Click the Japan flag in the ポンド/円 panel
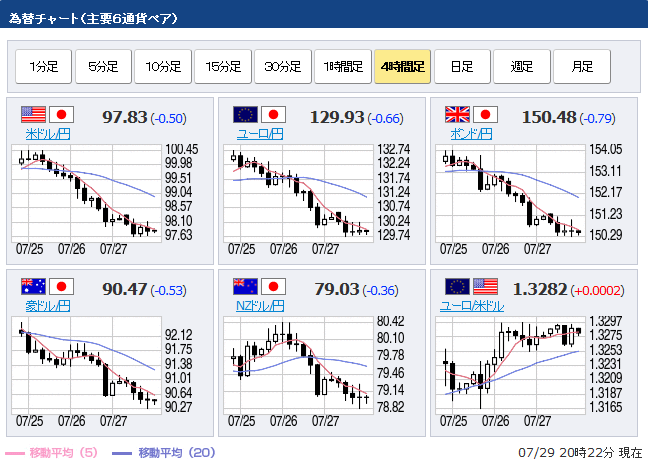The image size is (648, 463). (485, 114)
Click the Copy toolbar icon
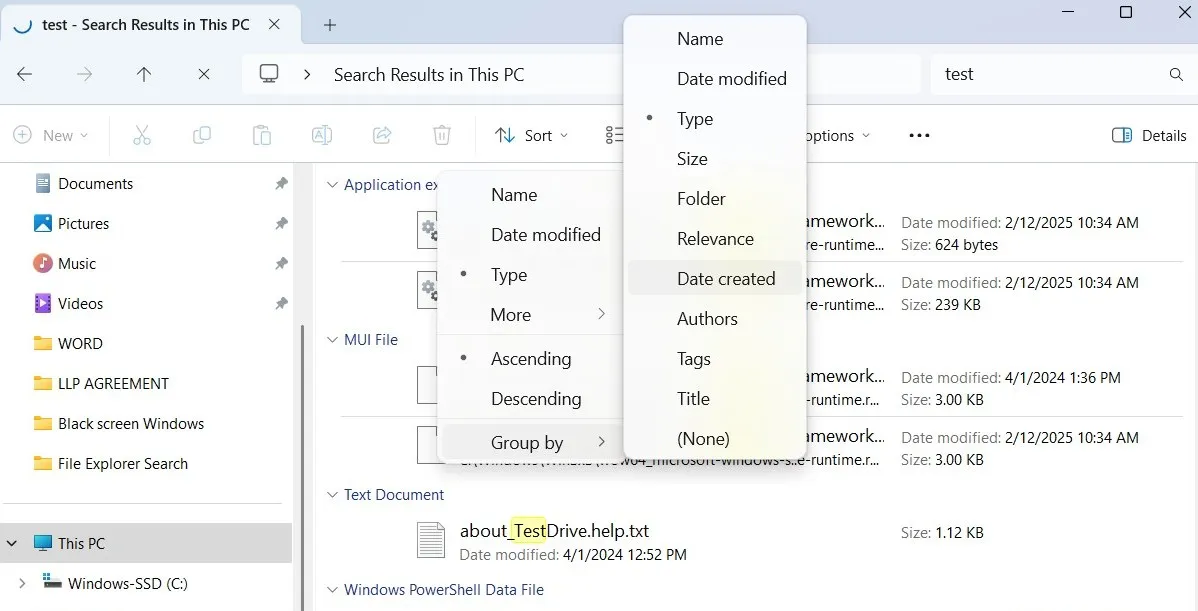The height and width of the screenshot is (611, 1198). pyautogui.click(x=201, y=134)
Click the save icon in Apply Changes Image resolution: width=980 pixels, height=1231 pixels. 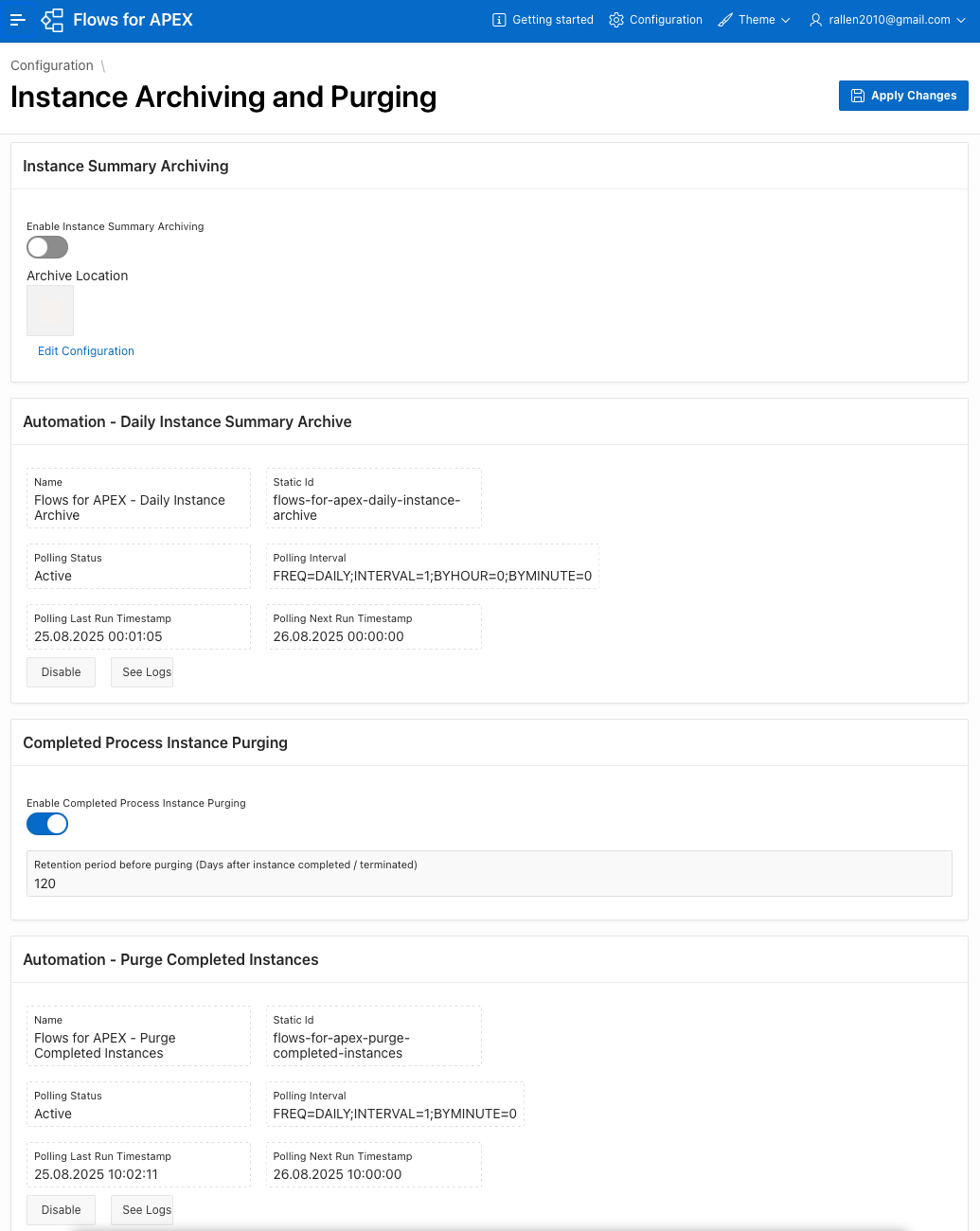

◆ **Exercise prompt**
Swap "icon" for "button" everywhere it appears in the material above, leave every other word unchanged, and omit the pictures.

◆ **Task solution**
Click the Japan flag in the ポンド/円 panel
The image size is (648, 463). (485, 114)
Click the Copy toolbar button
The height and width of the screenshot is (611, 1198). pyautogui.click(x=201, y=134)
Click the save button in Apply Changes Image resolution: width=980 pixels, height=1231 pixels. 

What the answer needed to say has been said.